*What this task involves*:
Copy the lines below, please, starting with the one that contains "This screenshot has width=745, height=354." and ending with the last. Pictures stay out.

Screenshot grounding data
[Start of Attachment]

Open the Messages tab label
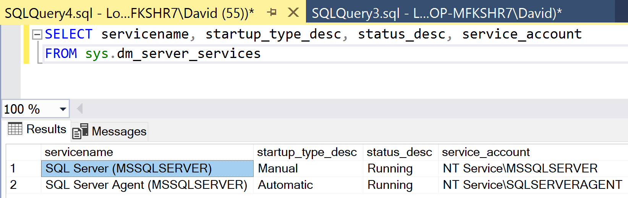 119,131
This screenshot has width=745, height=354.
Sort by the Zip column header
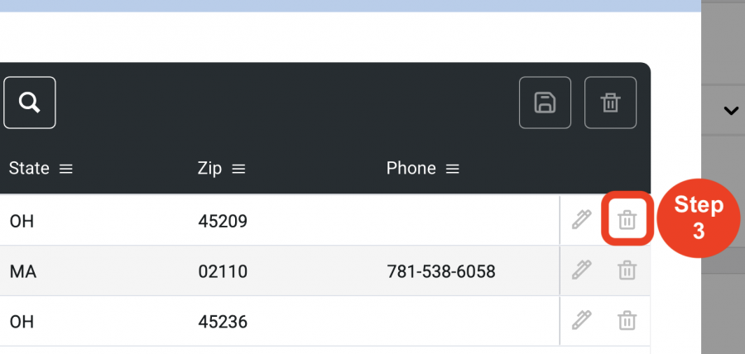tap(209, 169)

[End of Attachment]

*Result of the task*:
This screenshot has width=745, height=354.
Sort by the Zip column header
tap(209, 169)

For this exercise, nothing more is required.